ABOUT THIS TASK: Take each line of the data that contains the string "screenshot" and copy it.

Segment Start: DATA TO EXAMINE

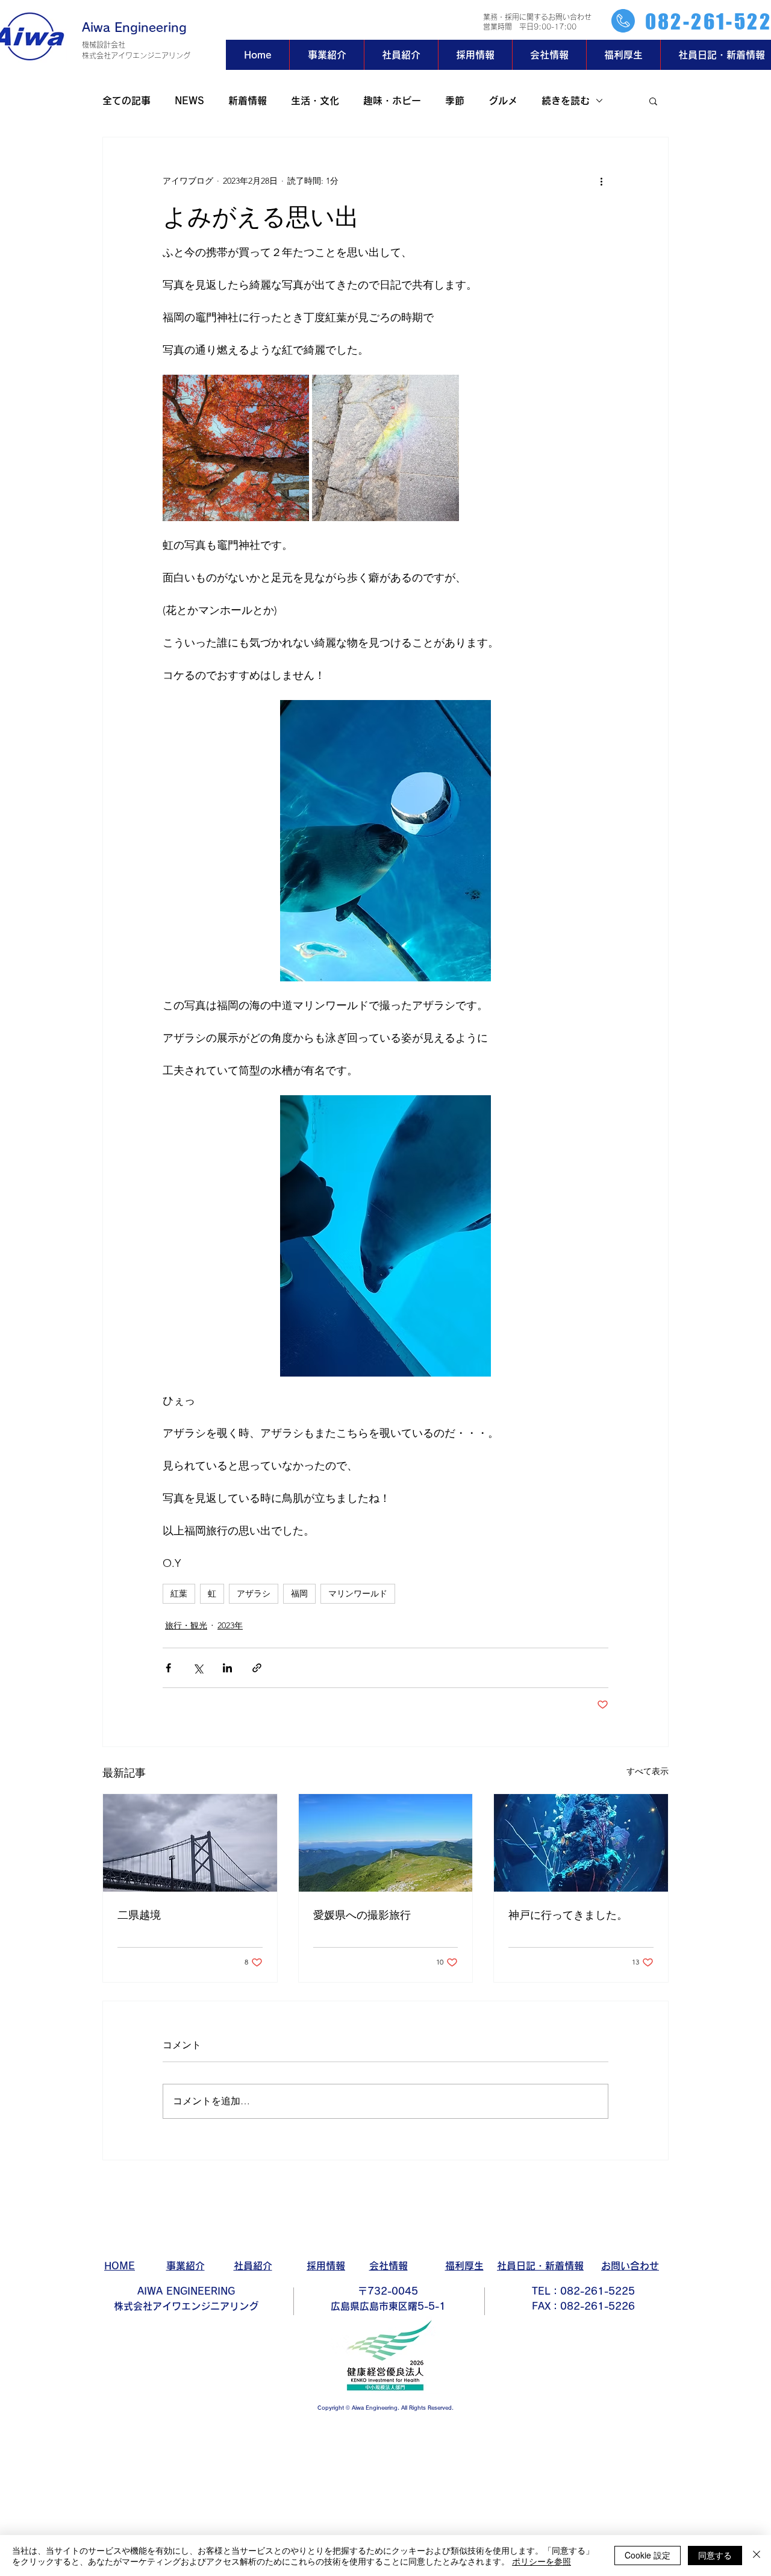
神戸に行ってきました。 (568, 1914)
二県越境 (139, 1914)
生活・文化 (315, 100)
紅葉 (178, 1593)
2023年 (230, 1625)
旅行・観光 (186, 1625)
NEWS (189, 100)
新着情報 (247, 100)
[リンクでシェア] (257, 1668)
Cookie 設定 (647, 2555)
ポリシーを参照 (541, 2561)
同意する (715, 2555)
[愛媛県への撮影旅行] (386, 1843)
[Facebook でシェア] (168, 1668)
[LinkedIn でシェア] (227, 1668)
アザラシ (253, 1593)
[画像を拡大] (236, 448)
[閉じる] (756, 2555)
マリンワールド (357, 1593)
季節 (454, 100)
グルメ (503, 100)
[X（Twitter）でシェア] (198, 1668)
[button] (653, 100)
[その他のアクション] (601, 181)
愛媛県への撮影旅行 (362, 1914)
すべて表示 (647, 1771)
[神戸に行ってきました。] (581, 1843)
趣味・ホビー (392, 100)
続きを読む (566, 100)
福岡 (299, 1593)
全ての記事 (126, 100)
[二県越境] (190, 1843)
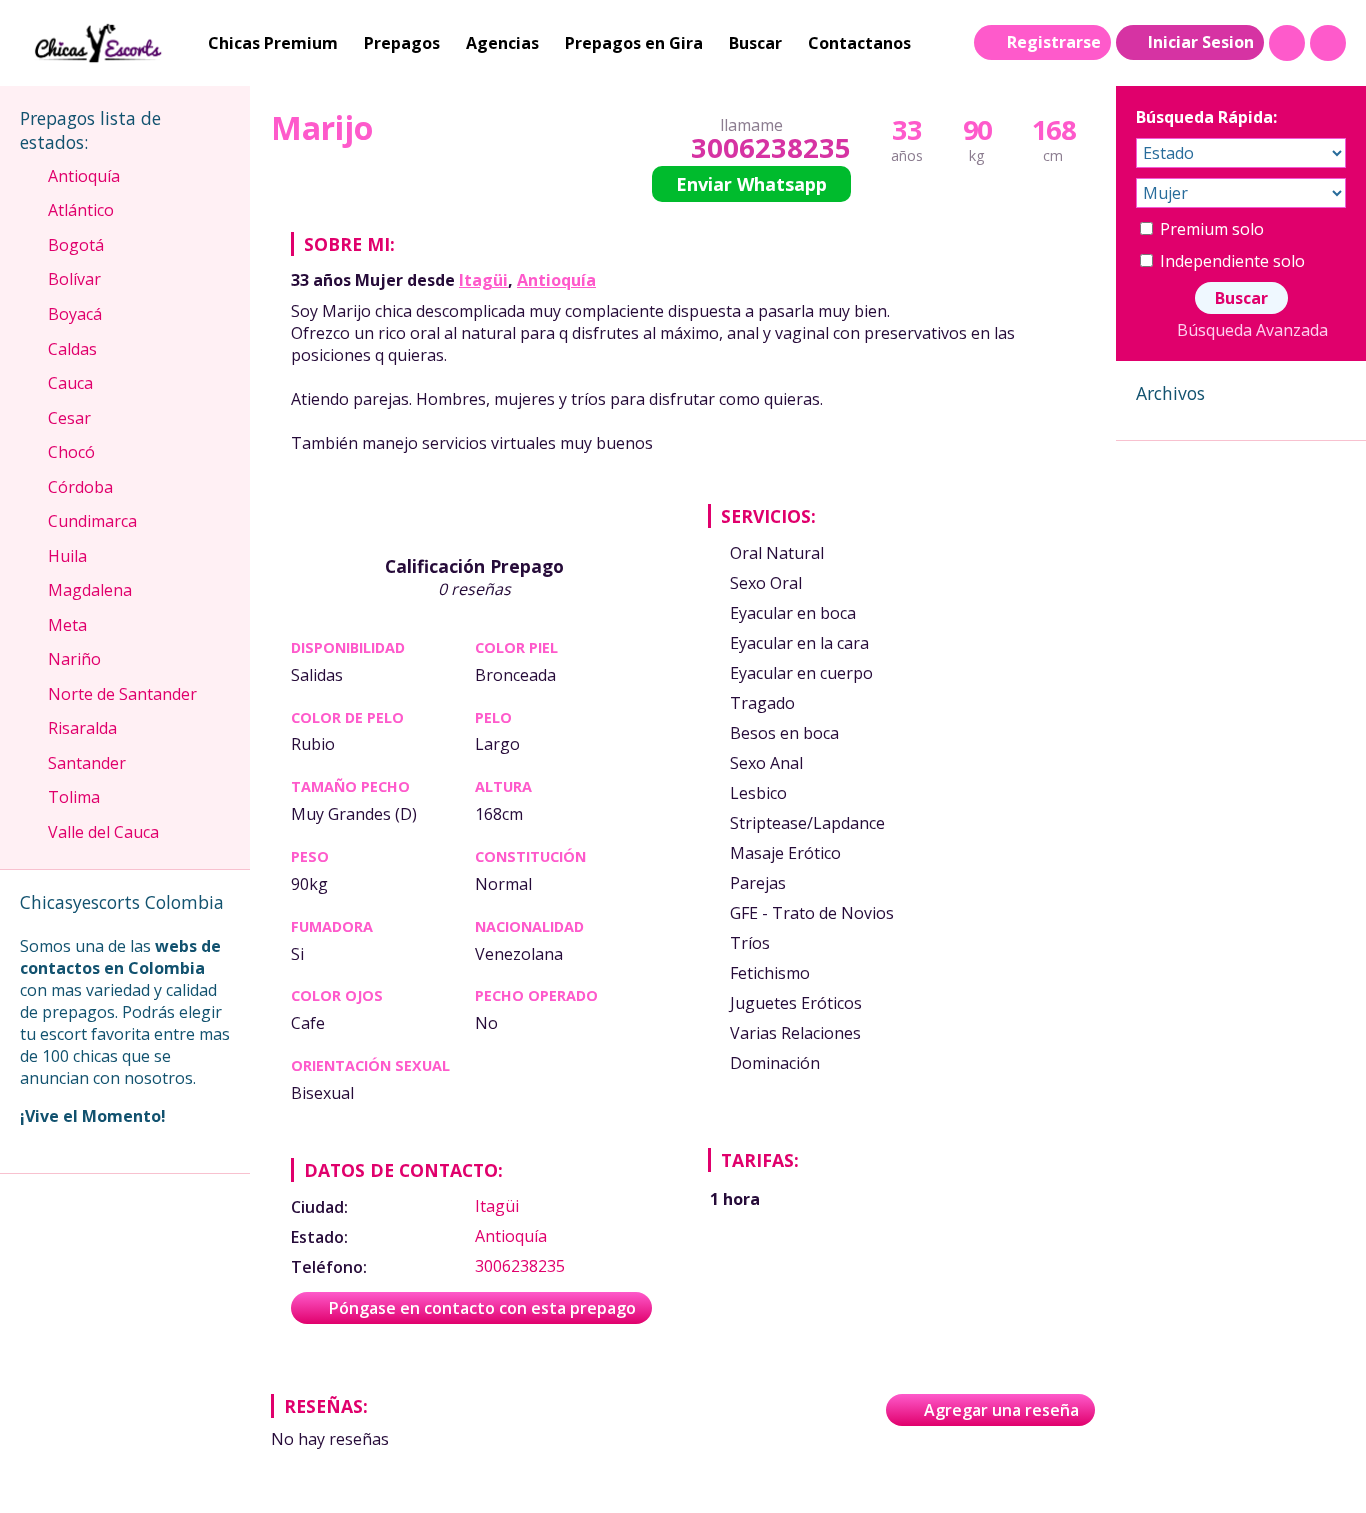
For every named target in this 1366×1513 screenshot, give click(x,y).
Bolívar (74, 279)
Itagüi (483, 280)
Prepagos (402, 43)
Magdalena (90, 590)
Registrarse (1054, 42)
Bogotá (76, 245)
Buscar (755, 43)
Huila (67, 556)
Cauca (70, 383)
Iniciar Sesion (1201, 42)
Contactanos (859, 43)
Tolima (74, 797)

Segment End: DATA TO EXAMINE
Segment Start: DATA TO EXAMINE

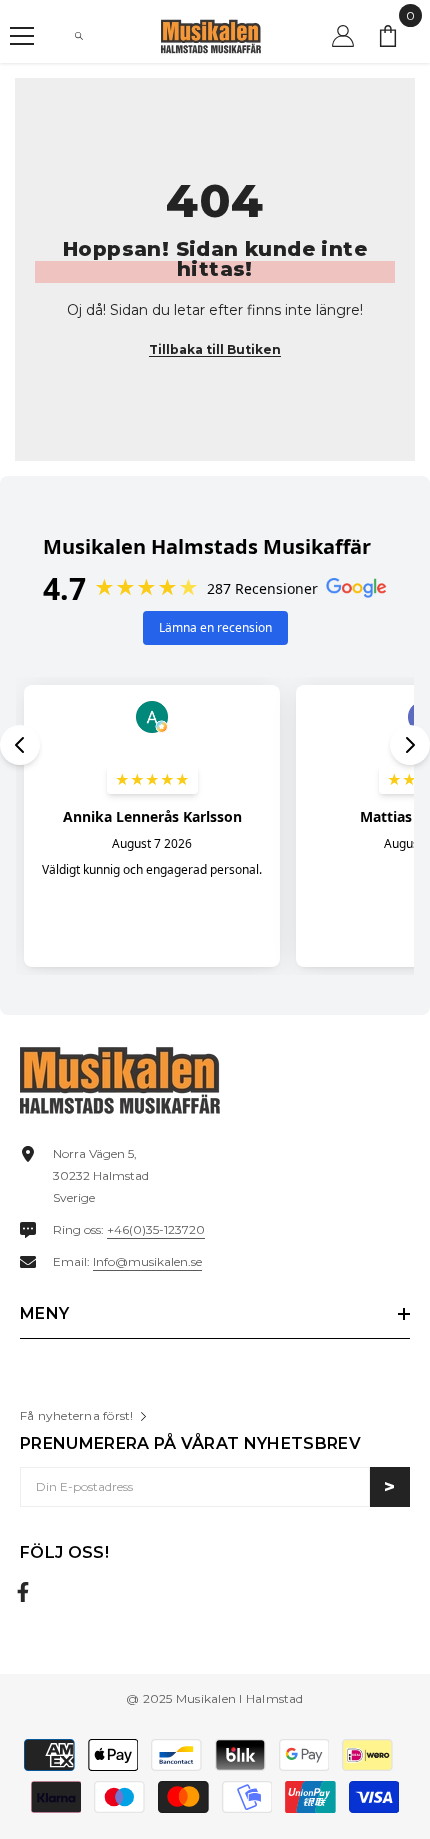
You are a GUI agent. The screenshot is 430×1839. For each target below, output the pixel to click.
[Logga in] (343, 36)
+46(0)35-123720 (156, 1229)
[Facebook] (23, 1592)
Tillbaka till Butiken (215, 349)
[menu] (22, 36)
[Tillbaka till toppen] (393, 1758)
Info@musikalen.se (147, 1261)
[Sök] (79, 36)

Segment End: DATA TO EXAMINE
Segment Start: DATA TO EXAMINE

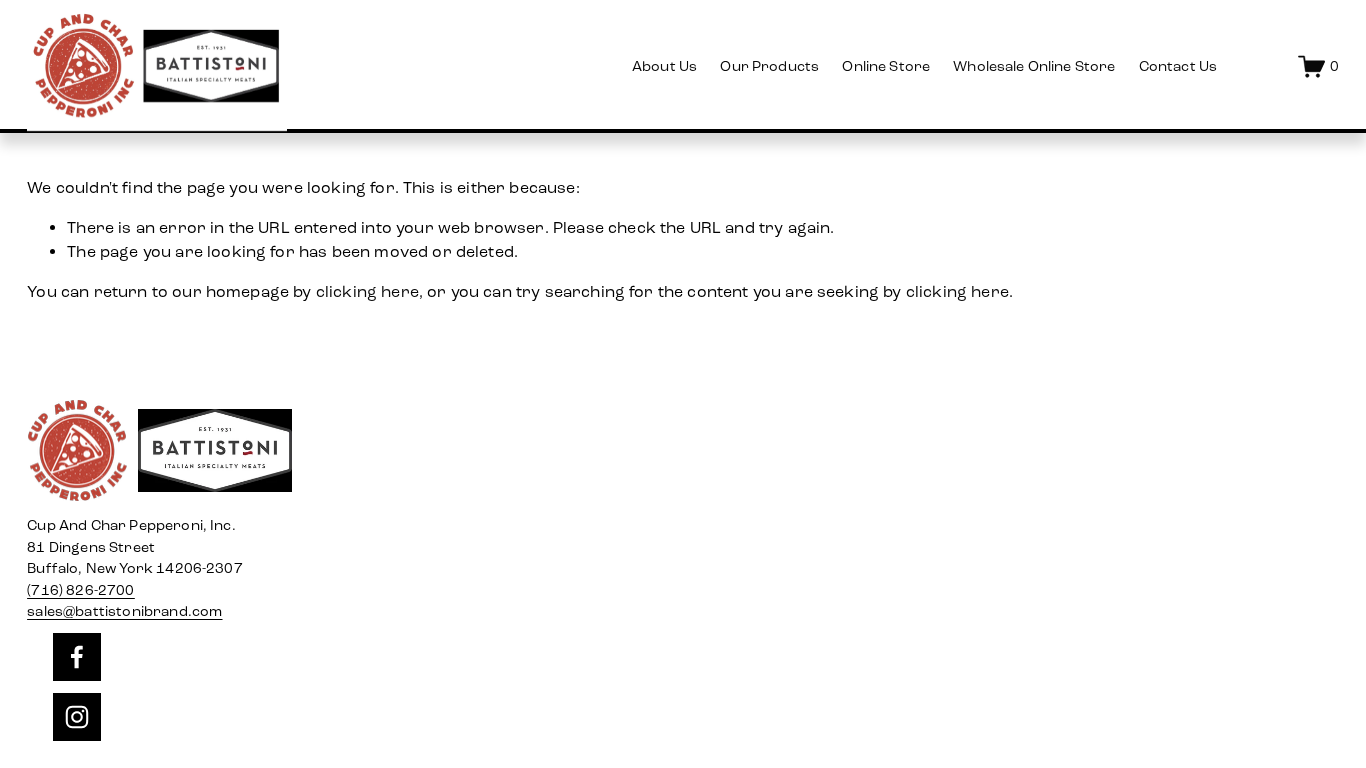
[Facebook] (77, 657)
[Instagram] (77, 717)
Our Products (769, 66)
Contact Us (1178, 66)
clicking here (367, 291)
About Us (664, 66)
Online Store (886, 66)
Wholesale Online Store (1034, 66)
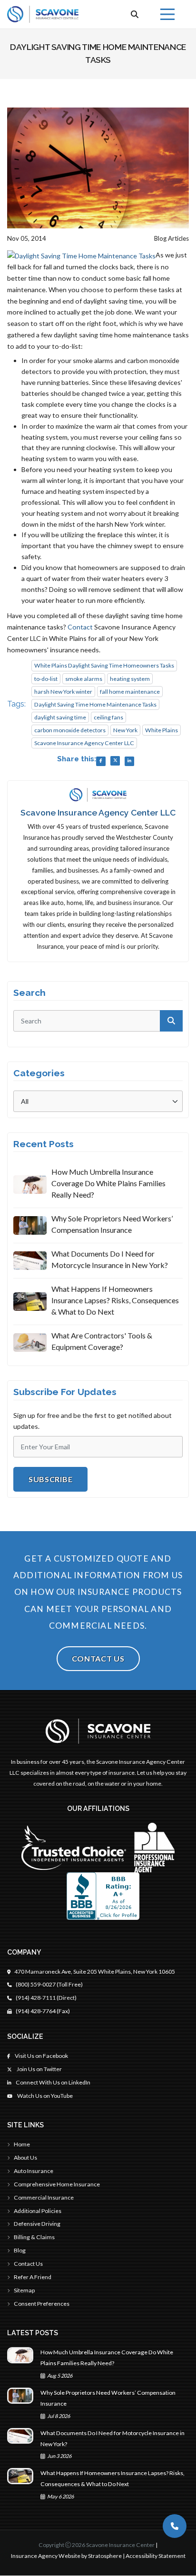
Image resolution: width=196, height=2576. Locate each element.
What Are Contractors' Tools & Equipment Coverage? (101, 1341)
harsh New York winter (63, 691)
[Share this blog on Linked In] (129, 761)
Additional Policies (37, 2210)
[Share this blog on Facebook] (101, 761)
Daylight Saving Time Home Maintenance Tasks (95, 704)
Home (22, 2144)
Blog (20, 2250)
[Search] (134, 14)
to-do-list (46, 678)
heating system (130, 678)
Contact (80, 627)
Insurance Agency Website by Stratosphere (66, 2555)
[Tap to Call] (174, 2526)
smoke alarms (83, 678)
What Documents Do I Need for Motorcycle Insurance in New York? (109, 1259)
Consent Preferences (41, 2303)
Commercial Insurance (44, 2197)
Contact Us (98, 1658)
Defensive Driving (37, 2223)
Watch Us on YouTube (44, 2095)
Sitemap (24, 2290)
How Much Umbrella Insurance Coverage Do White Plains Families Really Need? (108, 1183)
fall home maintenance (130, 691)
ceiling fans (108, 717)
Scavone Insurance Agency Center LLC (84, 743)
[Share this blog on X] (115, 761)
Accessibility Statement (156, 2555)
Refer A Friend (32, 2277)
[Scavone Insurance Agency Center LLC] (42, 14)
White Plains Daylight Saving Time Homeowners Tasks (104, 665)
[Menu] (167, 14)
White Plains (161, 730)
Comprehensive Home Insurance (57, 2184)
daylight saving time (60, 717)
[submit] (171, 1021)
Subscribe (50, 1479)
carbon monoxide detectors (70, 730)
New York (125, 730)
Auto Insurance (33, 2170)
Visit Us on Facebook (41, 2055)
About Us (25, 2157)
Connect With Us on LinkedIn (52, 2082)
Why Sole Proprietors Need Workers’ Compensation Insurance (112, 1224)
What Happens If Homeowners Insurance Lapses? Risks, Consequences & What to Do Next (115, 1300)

Segment End: DATA TO EXAMINE

EXERCISE RESULT:
For every named target in this 1366×1513 screenshot, give click(x,y).
You are a GUI agent. The screenshot is 430×1839. For each target below, output the pixel to click.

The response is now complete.